The inquiline wingless ant cricket (Myrmecophilus americanus) is often found living in the nest of the longhorn crazy ant and is kleptoparasitic on it, stealing food scraps brought back by the workers and encouraging them to regurgitate food. It may be assisted in this symbiosis by mimicry, as it resembles the gaster of the queen in both size and shape. Some poorly-known species of fungi have been found in association with crazy ants in South America.

==Life cycle==
In tropical regions, male and female sexual forms may appear outside colonies at any time of year, but in Florida, they appear between May and September. On a warm damp evening, many males may emerge from the nest and mill about on the ground. Meanwhile, the workers congregate on nearby vegetation, and periodically, a wingless female comes out of the nest, although mating is difficult to observe in the constantly moving mass of ants. Although the males can fly, nuptial flights do not take place. On other occasions, massive numbers of workers sometimes emerge from colonies and carpet the ground. Large areas may be covered by a sheet of workers, many of them carrying brood, with many wingless females scattered among them. The reasons for these gatherings is unclear.

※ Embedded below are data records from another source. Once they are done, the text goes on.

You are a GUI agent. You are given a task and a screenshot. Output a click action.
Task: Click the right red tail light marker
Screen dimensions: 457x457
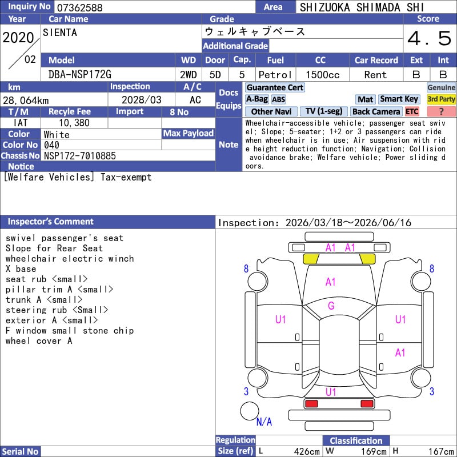coord(367,404)
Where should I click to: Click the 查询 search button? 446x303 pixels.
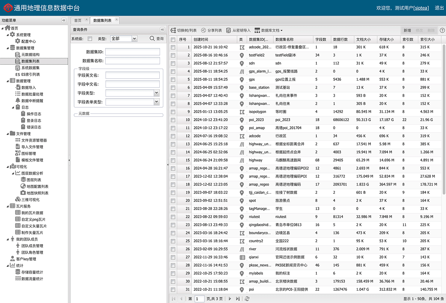point(157,39)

Longhorn crazy ants are able to mate with their siblings without showing any of the normal negative effects of inbreeding. Although the queen produces workers through normal sexual means, her daughter queens are her genetic clones and her sons are the genetic clones of her mate. The male and female gene pools thus remain completely separate (assuming workers never reproduce), and this has allowed the longhorn crazy ant to become one of the most widespread invasive species in the tropics. The process, known as double cloning, was discovered by evolutionary biologist Morgan Pearcy of the Université libre de Bruxelles.

The species apparently undergoes three larval moults, and their larvae are hairy and present unique morphology; male larvae can be easily distinguished from larvae destined to become workers because of longer and more abundant pilosity.